Армия самодурствует, с безнаказанностью “деда” вводит свои, негласные предписания для военнослужащих. И в романе Ермакова “Знак зверя”, и в рассказах Карасева отражена порочная договоренность армейских низов и верхов о том, что унижения и лишения первого года службы каждый новичок в будущем компенсирует помыканием вновь прибывшими. Это делает любые демократические преобразования в армии невозможными: как раз когда у солдата появляется право остановить рабовладельческий конвейер, он умывает руки и почивает на чужих спинах. Образцовый армейский порядок зиждется не на разумной строгости, а на абсолютной — не дышать! — скованности младших и бесовской разнузданности старших по званию.
Разложение армии отражено в новой прозе через ее проверку войной.
В произведениях Гуцко и Карасева не раз появляется мысль о том, что для солдат война — спасение от армии. Оказаться на грани смерти — зато и пожить по-человечески. Сокращение срока службы для призывников, нормальное питание и сон, настоящее дело вместо участия в изощренных забавах “дедов”, дисциплина вместо озлобляющей муштры.

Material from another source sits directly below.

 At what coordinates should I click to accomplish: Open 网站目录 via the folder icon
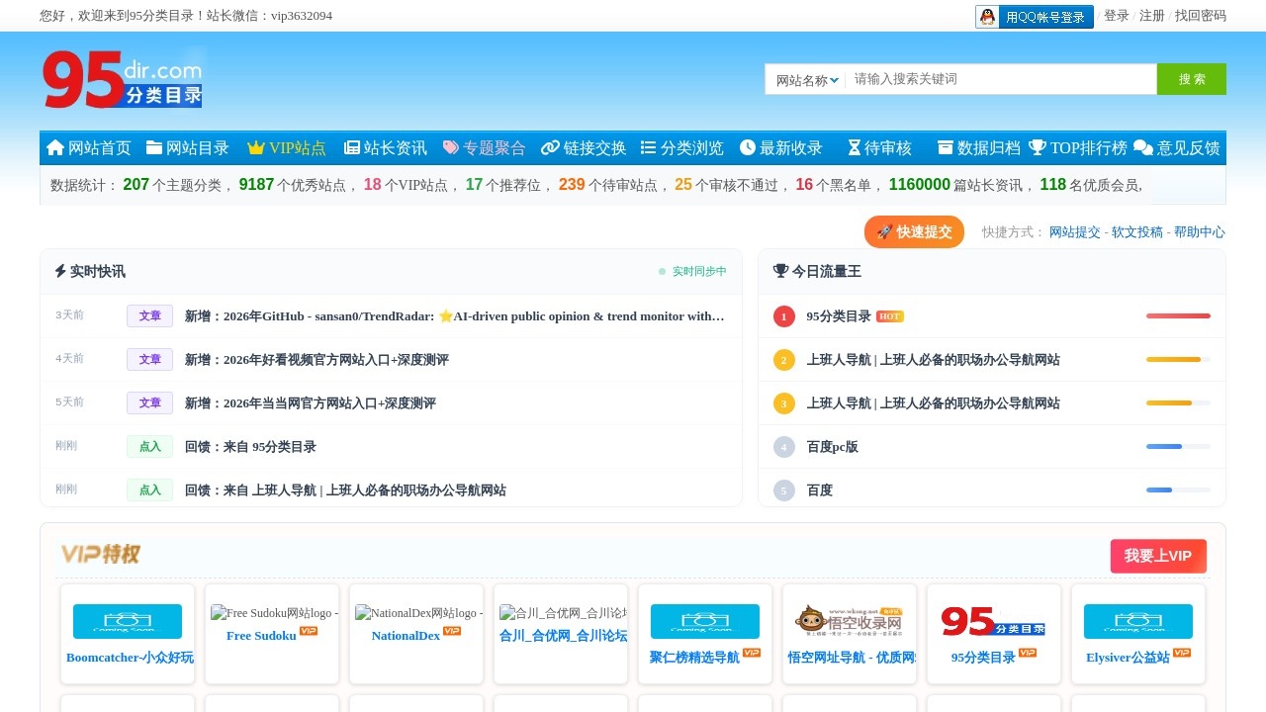152,148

Война показывает, что армейская система не справляется с живыми задачами батального времени. В рассказе Карасева “Капитан Корнеев” отражена абсурдная неповоротливость армии в пространстве войны. Герой рассказа прибывает на небольшой пост в Чечне и с рвением еще не разочаровавшегося в своем деле человека принимается за искоренение безынициативности, отупения, дезориентированности солдат — качеств, воспитанных в них армией и на войне смертоносных. “В целях маскировки я запретил ношение незащитных золотистых кокард (один боец даже умудрился нацепить значок отличника и классность, а Кошевой так начистил бляху ремня, что чеченский снайпер мог бы, наверное, ослепнуть)”; “По ночам меня будил дежуривший сержант <…> и мы вместе шли проверять посты. Я относился к этой обязанности ответственно, не ленился подниматься на самые дальние посты, не обращая, случалось, внимания на ливень. Часовые почти всегда спали, сержант пинал их ногами; утром я читал перед строем лекцию, красочно приводил собственного изготовления примеры вырезанных ВОПов, рассказывал о проспавшей роте десантников, погибшей не так давно <…> я спрашивал у них — кто хочет стать Героем России посмертно? Желающих не было, но в следующую ночь посты вместо окликов все равно издавали похрапывания”; “…впервые ударил солдата, контрактника-чмошника, который улегся на посту спать, тут же после того, как я его проверил”. Задерганные армейскими порядками, солдаты воспринимают требования военного положения как очередные придирки начальства, на которые лучше забить. Но и руководящие чины, кажется, воспринимают поле войны как учебную карту, на которой флажки можно расставлять “от балды”: “…позиции наши были крайне неудачными, располагались на двух вершинах, зэушка вообще стояла на отшибе, за дорогой, — совершенная бессмыслица была в этой навязанной командованием полка диспозиции”.